Not so long ago I wrote about the peculiar design choice that SUN hydraulics made to their cartridge valves - the replacement of the steel wire circlip with a plastic retaining ring, and I've had the parts from the DODS cartridge that I used for the example lying on my desk ever since.
As I was going to (finally) store it away in my SUN Hydraulics scrap box, a thought crossed my mind: "This is such a well-designed cartridge valve - it's a shame that its beauty stays hidden from our eyes!" A shame indeed - you really need to physically take it apart to see how it functions, because folks at SUN hydraulics made it their mission to never do justice to their designs in the cutaway drawings displayed on their otherwise well-polished website. This is what I am talking about:
This cutaway view is what's currently being displayed on the official DODS page. It has a whopping 397 by 163 pixels resolution that reminds me of the time when I worked at an office with a telefax machine that was connected to a land line and used rolls of thermal paper for printing. Props to you if this reference rings a bell.
I wonder if there's a whole department that decides on the exact amount of blurriness and pixelation a public cutaway view of a cartridge must have to make it look exactly between "good" and "bad." I don't think I'll ever understand this, but since I have this particular cartridge valve - the DODSXHN - lying in front of me in bits and pieces, I guess I can make a drawing of my own.
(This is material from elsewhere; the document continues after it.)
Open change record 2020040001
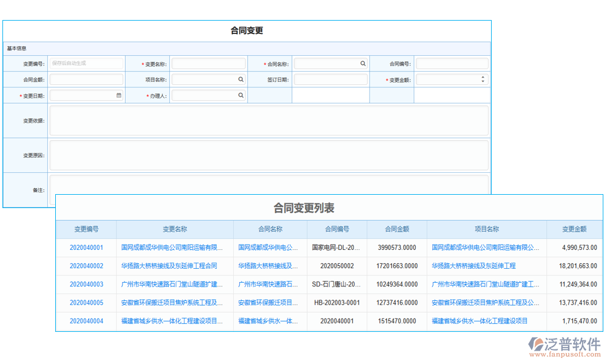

This is a normally-open, pilot-to-close, balanced-poppet cartridge valve. I hope that my model makes its function super clear, and you can see how this design balances out the work-port pressure-induced forces acting on the poppet. Also, note the floating-style construction that prevents the internal parts from deforming and consequently binding due to excessive installation torque or a slight cavity misalignment, and also the fact that both the drain and the pilot ports are positively sealed. I wonder what would be the drain flow? One drop per... week? A note: these drawings do not contain the (infamous) plastic retainer ring that holds the nose of the cartridge in place.
I believe that studying designs of cartridge valves is important for hydraulic technicians because it arms us with a unique knowledge of how they function internally and, consequently, allows us to imagine the ways they can fail, which is invaluable when diagnosing hydraulic equipment that employs such valves.